Goldin begins her story at dawn in 1968 Iran, one decade and
one year before a revolution led by fundamentalist Sh'ia Muslims would unseat
the Shah and replace his Western-oriented government with an Islamic one. Smoke
fills the rooms and hallways of the home Goldin shares with her mother, father,
grandmother, uncles, aunts, cousins and siblings: Her books are burning. The
book-burner is her father, disposing of her library in the family stove for
fear that her compulsive reading might make her an unsuitable bride.
This memorable opening is followed by the painful tale of
Goldin’s coming of age in 60s and 70s Iran. It’s not a pretty picture, and it’s
not intended to be. Goldin confesses, “My daughters have a hard time reading my
childhood stories. Something good must have happened, they say. I must have forgotten
about the good parts.”
She must have—her narrative describes a dark, unhappy
childhood in sometimes whiny prose that reads like dirge rather than song. I
hoped that the narrative might at some point mention the pleasures of growing
up in an inter-generational family, offer insight into the richness of
Persian-Jewish culture, or even describe the beauty of the Iranian landscape. Unfortunately,
Goldin rarely focuses on the positive. The book’s gloomy attitude makes for an
interesting, but difficult read.
As we might expect of a recent immigrant, Goldin is hardly
able to view the culture she left, or the new one she has joined, with
objectivity. Describing her feeling about having relocated to America, she
writes, “More than anything else, my children’s lives affirmed how right I had
been to leave Iran … As women, they live in a country and an era that give them
liberties and choices that I never knew to yearn for." She describes how
her mother was married off at the age of thirteen, and how brides in Iran are
subject to a ritual where their pubic hair is shorn. Yet perhaps in her
eagerness to criticize the culture she left, she overvalues American freedom.
Goldin’s work often reads like an unedited journal, with
awkward sentences and key background information mysteriously absent. Words in Farsi
and Judi, a form of Judeo-Persian spoken by Iranian Jews, appear throughout the
text, but the glossary does not include all of them.
Nonetheless, Wedding
Song offers a fascinating individual view of growing up female and Jewish
in Iran. Through Goldin’s eyes, we glimpse life lived in a Middle Eastern and
Muslim milieu. The call of the muezzin, the rush of open-air markets, the cozy
yet stifling nature of close-knit families and communities are an integral part
of life there. The graves of Mordechai and Esther—the protagonists of the Purim
story—lie within driving distance.
Iranian women have been in the limelight as of late.
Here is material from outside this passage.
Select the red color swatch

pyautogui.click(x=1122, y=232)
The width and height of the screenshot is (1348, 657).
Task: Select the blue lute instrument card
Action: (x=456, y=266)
This year,
the Nobel Peace Prize went to Iranian human rights lawyer Shirin Ebadi, the
first Muslim woman to win the prize. Three recent books—Funny in Farsi, Persepolis, and Reading Lolita in Tehran—offer readers accounts of Iranian female
experiences, and Goldin's book adds a Jewish element. At a time of increased
interest in Iranian women, Goldin’s book offers not a window into the richness
and complexity of Iranian life, but rather a view through a keyhole.